The findings include:
Review of the facility's policy titled "Nursing Assessment and Patient Plan of Care," dated 04/08/09, revealed a Registered Nurse would assess each patient admitted to the hospital for nursing care needs within eight (8) hours of admission. The assessment information was to include present medications, past medical history, height, weight, and the patient's allergies.
Record review for Patient #2 revealed the facility admitted the patient on 04/10/15 with a diagnosis of Obstructive Chronic Bronchitis with exacerbation. Review of the Physician's Orders for Patient #2 revealed the patient was ordered to receive Advair Diskus twice daily. Continued review of the medical record revealed the record had no known drug allergies documented for the patient.

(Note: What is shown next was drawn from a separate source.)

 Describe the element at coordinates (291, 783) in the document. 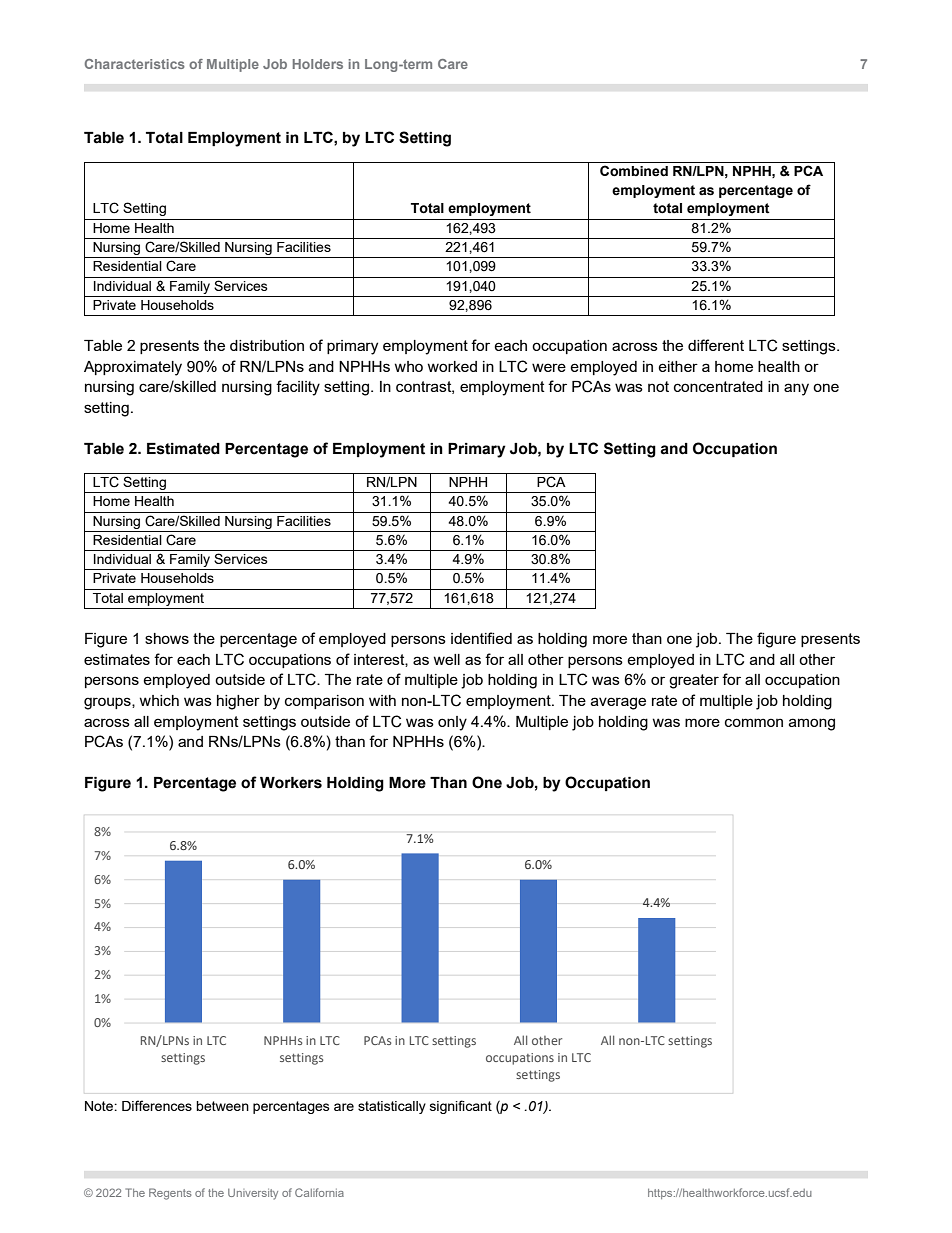

I see `Workers` at that location.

Interview with Patient #2's Daughter on 04/15/15 at 11:27 AM revealed she reported a reaction of "chest pain" to Advair Diskus to facility staff. Continued interview with Patient #2's Daughter revealed she was unaware which staff she reported to, but "since telling staff of the reaction, it (the medication) has been brought in four (4) times to be given" to the patient (dates and times unknown). Patient #2's Daughter stated she "had to stop them" from administering the medication to Patient #2.
Interview with Registered Nurse (RN) #1 on 04/16/15 at 9:24 AM revealed she admitted Patient #2 to the facility on [DATE]. The RN stated she had not obtained the patient's allergy information and she had "never assessed allergies" for patients admitted to the facility. The RN stated, "It is the job of the aide to get the patient's height, weight, and allergies."
Interview with Licensed Practical Nurse (LPN) #1 on 04/15/15 at 3:33 PM revealed she had attempted to administer the Advair Diskus to Patient #2 on 04/10/15 at 1:52 PM. She stated the patient's family was present and informed her that the patient "could not take Advair" related to an adverse reaction of "the jitters." The LPN stated she notified the RN on duty (unable to recall who) of the family's reported reaction for Patient #2. LPN #1 stated she had not contacted the patient's physician of the reported adverse reaction to the medication. The LPN stated she was trained to only notify the RN of any reports of adverse reactions to ordered medications.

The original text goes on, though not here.